- **Work instructions**
Locate every line in the listing below that contains the word "Image" and copy each of those lines out.

====

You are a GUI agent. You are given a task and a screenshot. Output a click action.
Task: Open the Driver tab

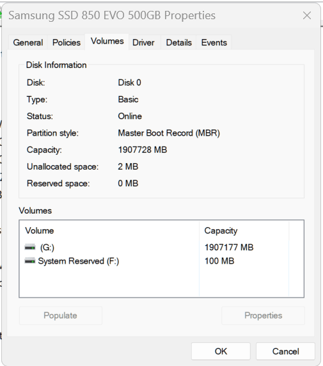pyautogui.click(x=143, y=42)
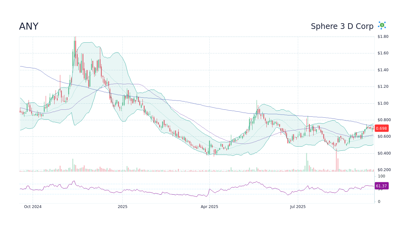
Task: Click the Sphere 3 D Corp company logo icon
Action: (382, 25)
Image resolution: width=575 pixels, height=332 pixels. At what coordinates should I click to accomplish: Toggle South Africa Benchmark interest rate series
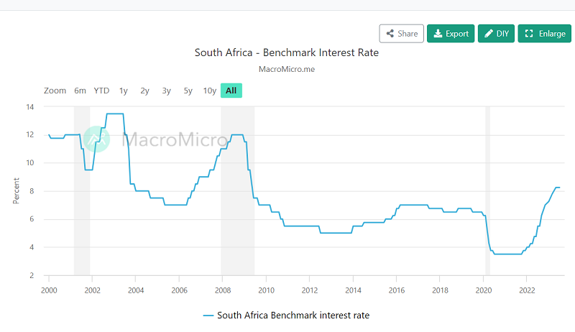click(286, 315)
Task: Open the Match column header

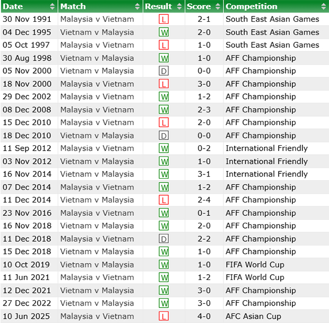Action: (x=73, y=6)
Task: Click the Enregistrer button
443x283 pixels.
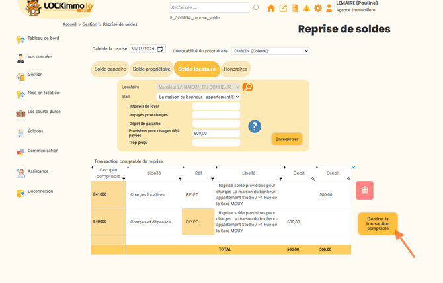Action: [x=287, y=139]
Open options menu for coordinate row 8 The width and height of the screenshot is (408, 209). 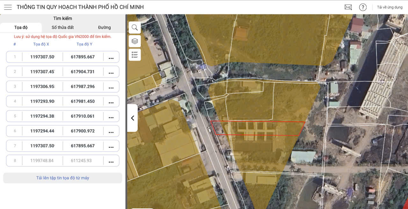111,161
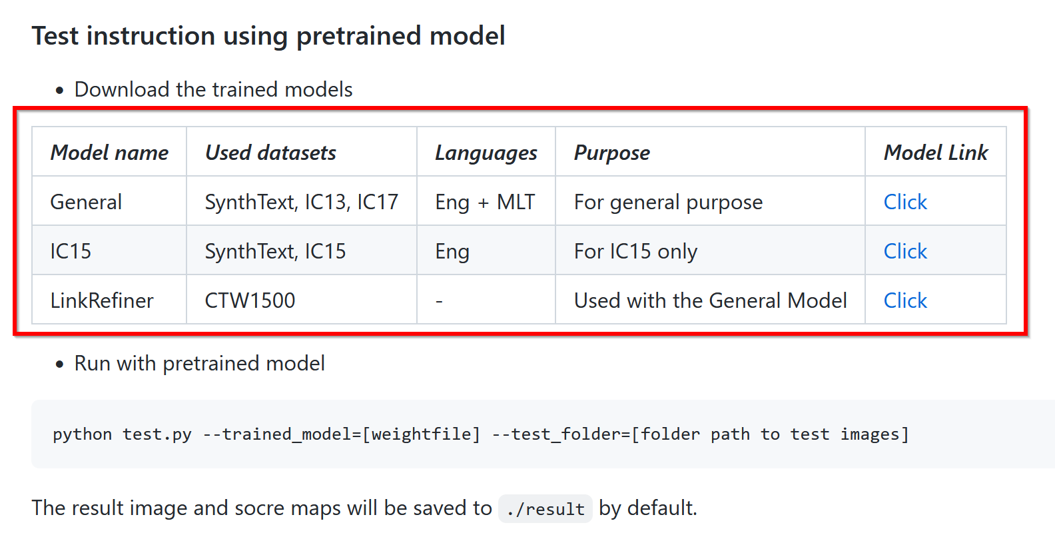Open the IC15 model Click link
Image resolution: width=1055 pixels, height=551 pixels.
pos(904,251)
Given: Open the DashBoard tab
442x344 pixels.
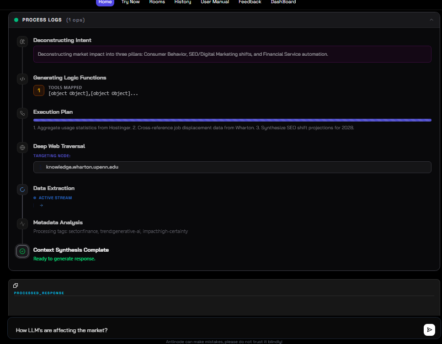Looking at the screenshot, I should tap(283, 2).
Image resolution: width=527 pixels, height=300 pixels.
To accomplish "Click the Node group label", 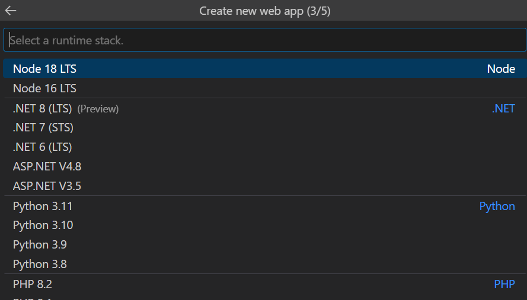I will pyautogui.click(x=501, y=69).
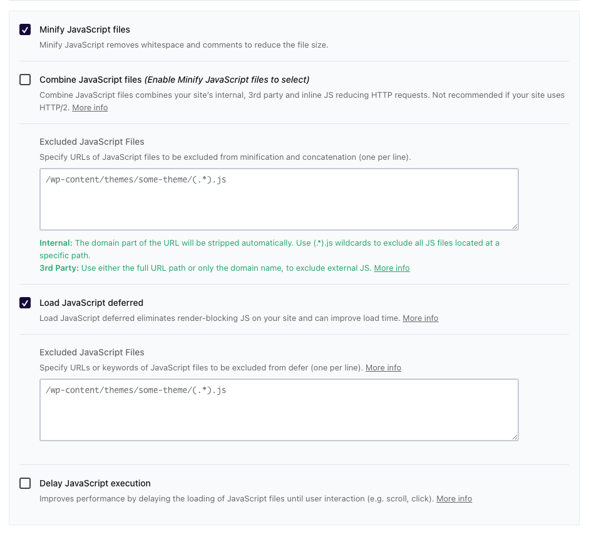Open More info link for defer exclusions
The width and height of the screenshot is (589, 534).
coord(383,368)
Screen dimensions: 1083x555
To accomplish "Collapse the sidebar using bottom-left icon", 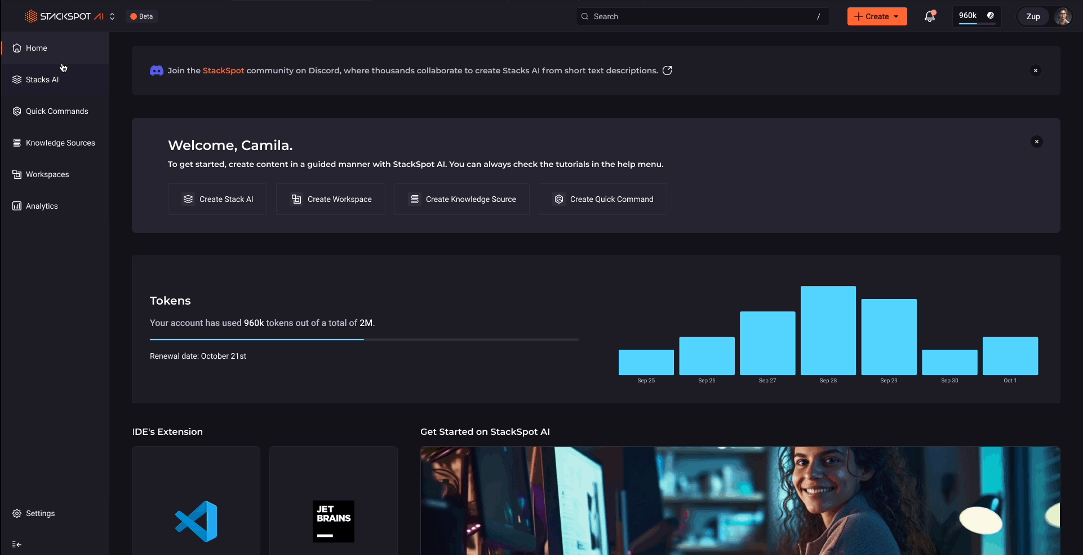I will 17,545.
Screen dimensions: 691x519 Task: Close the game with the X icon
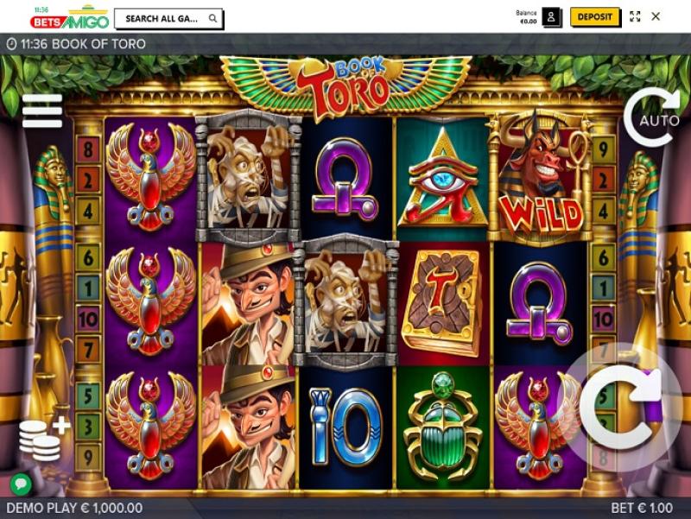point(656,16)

====

- **Right answer**
Image resolution: width=575 pixels, height=332 pixels. At what coordinates should I click to accomplish: Toggle South Africa Benchmark interest rate series
Image resolution: width=1055 pixels, height=551 pixels.
Image resolution: width=527 pixels, height=300 pixels.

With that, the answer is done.